At a social venture, the social mission is expected to be at least as important as the money-making mission. So, for example, the tobacco giant Philip Morris does not pass the test even though it donates generously to artistic and social causes. But a business that addresses a socioeconomic or environmental challenge as part of its DNA — for instance by selling low-cost solar-powered lanterns to villages that lack electricity — would be considered a social enterprise, according to Deb Nelson, executive director of Social Venture Network, an organization of some 500 chief executives, company founders, nonprofit leaders and investors.

To those looking to start such ventures, social entrepreneurs and investors offer the following pointers.

IT’S O.K. TO MAKE MONEY If you choose the profit-making model, stick with it — without apology. A few years ago, Assaf Shafran founded a nonprofit in Israel that offered a smartphone-based dispatching system for first responders, like firefighters and emergency medical technicians.

But his social venture, called IsraeLife, had an impossible time giving the system away to volunteer organizations, largely because the organizations were suspicious of giveaways — they demanded exclusive rights or they got mired in red tape related to receiving gifts. Mr. Shafran decided he could do more good by selling the systems. In 2008 he and his team formed a profit-making division, called NowForce, which has expanded into the United States. The business has raised $2.5 million from private investors, and Mr. Shafran expects sales to surpass $3 million this year.

Proudly embracing a profit-making model may require focusing on the balance sheet before unleashing the social mission. “You can’t pay employees a livable wage if you don’t have money in the bank,” said Lisa Lorimer, former chief executive of the Vermont Bread Company, which started making organic cookies in 1978.

VENTURE CAPITAL NOT THE SOLE OPTION Financing a social venture can be even more challenging than financing a traditional business. Some entrepreneurs prefer to self-finance with the help of bank loans. Others pursue venture capital, and they accept the loss of control that entails.

Vermont Bread began with a commitment to paying employees a “livable wage” — three to four times more than the minimum wage most competitors offered. It also offered employees health insurance and bought ingredients from local and sustainable farms, which further squeezed margins, according to Ms. Lorimer.

As a result, the company grew deliberately, mostly through bootstrapping and bank financing. At a time when many in the baking business said the company was unrealistic in trying to sell organic goods (with their brief shelf life) and to pay employees a premium, Vermont Bread was able to find a local bank that offered small loans so the fledgling business could buy equipment — one pan, one truck, one pizza oven at a time.

BE WARY OF GROWTH In 2005, James Gutierrez founded Progreso Financiero, a bank based in Mountain View, Calif. It offers small loans, averaging $1,000, to individuals and small businesses with little or no credit history, through staffed kiosks in Hispanic grocery stores and pharmacies in California and Texas. Borrowers often use the loans to buy a delivery truck or other equipment.

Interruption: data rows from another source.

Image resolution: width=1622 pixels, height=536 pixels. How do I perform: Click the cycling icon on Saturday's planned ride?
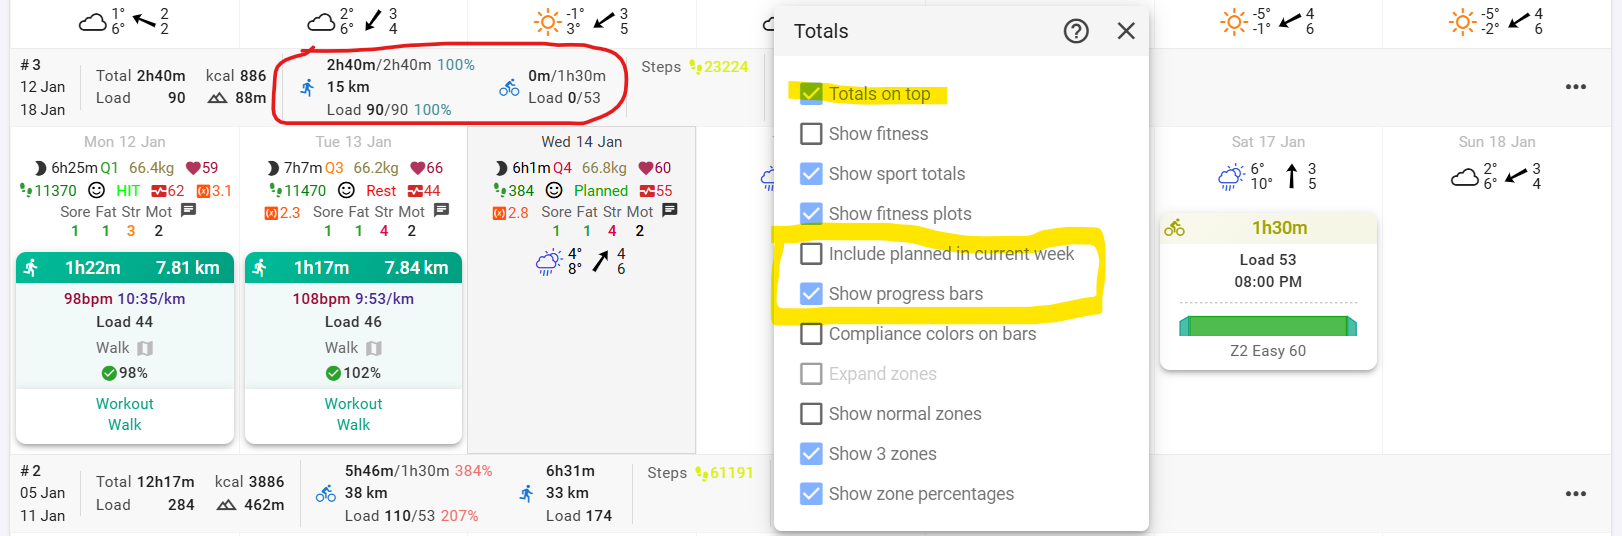[1175, 228]
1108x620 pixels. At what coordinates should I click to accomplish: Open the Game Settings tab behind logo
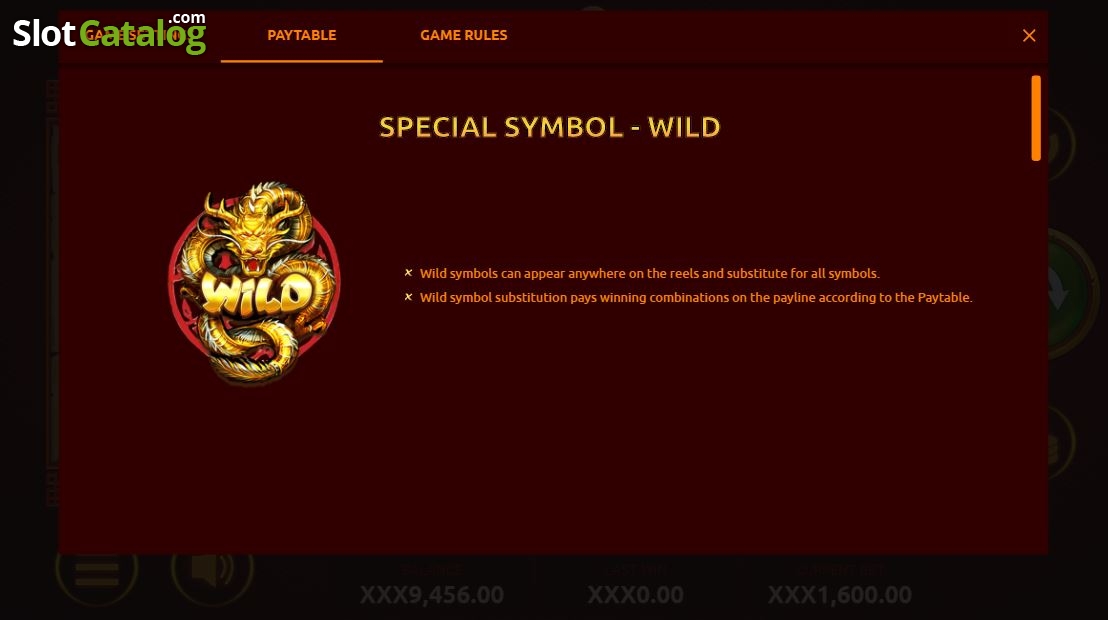[x=131, y=35]
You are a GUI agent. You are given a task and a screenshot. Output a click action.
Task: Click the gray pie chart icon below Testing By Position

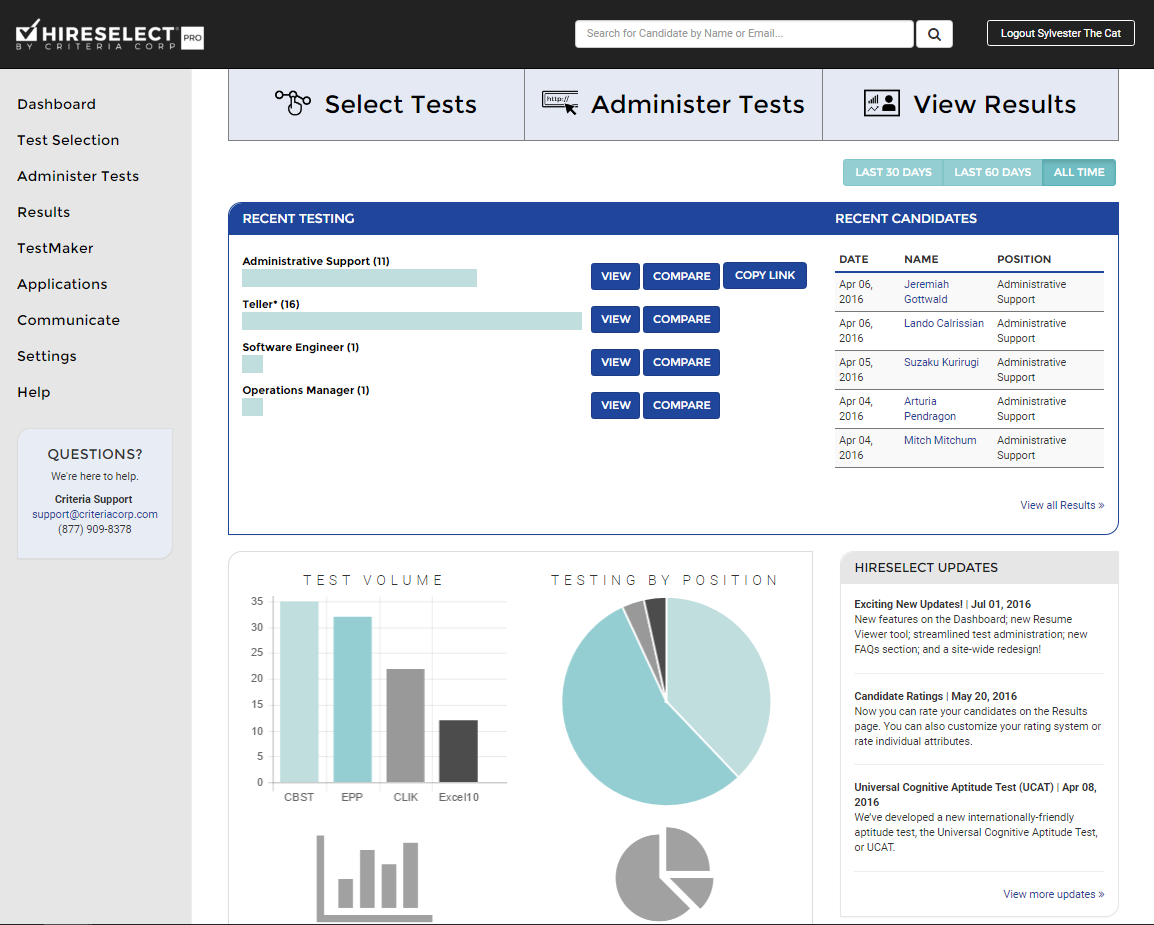click(664, 872)
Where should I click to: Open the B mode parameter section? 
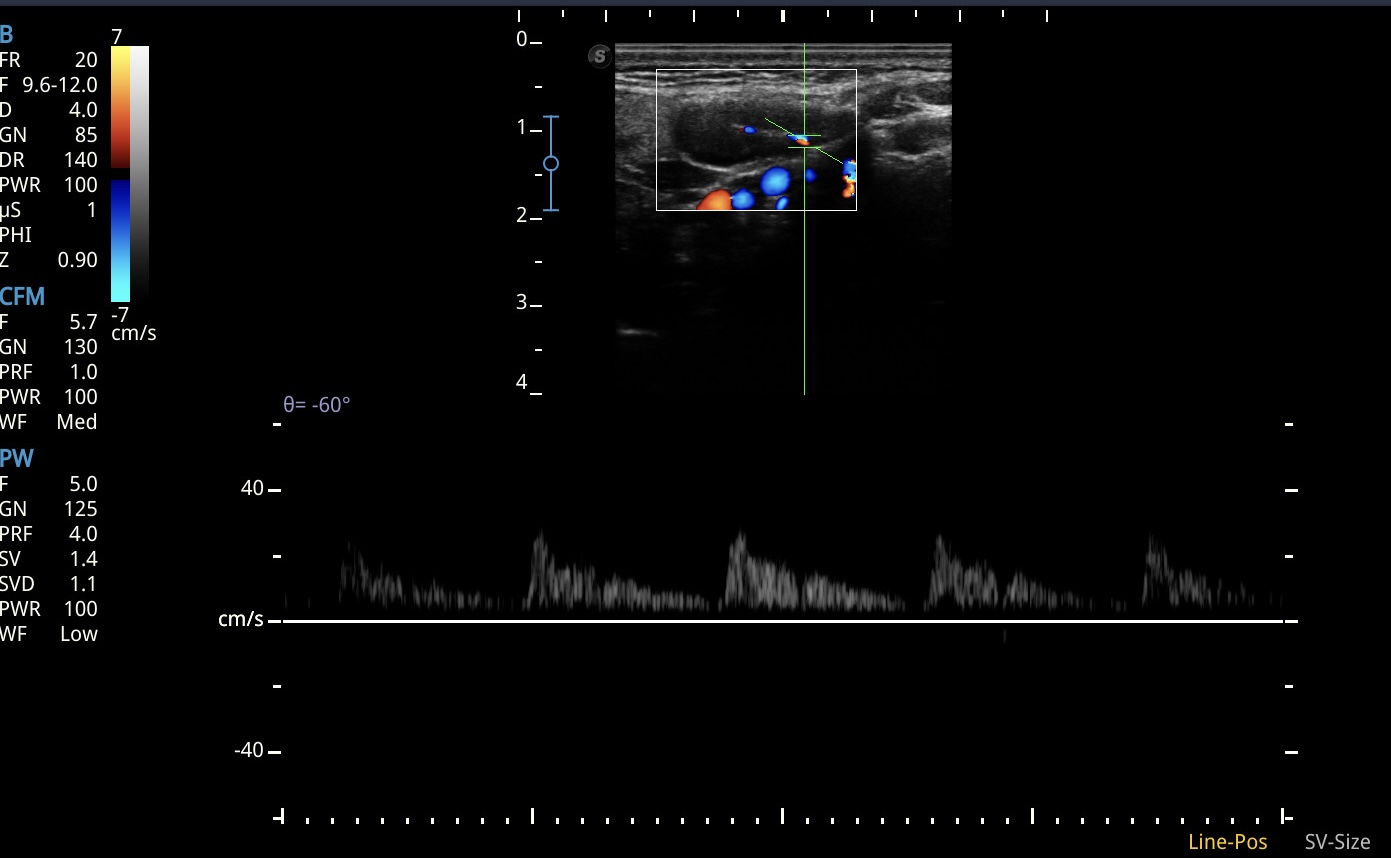[7, 35]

Mr. Gutierrez, 33, whose grandparents immigrated to the United States from Mexico, conceived Progreso Financiero as a “social entrepreneuring” research project when he was earning an M.B.A. at Stanford. He wanted to see if microlending, which was taking off in India, could help the millions of immigrants in the United States. He started in one Mexican supermarket in East Los Angeles. Before long he was operating staffed kiosks in 16 Sears and Kmart stores, which he figured would be magnets for many Latino families. “We thought this was a great opportunity, a great way to grow fast,” he said. It did not turn out that way.

Sears and Kmart shut down Progreso’s kiosks because their loan volume was thin. “We found out that the grass-roots supermarkets are where people go three times a week, not the national chain stores,” Mr. Gutierrez said, which ended up being a valuable lesson. The closings prompted Progreso to refocus on what Mr. Gutierrez called the basic building blocks: technology, automated credit scoring (yielding more loans per store per month), and the grass-roots supermarket channel.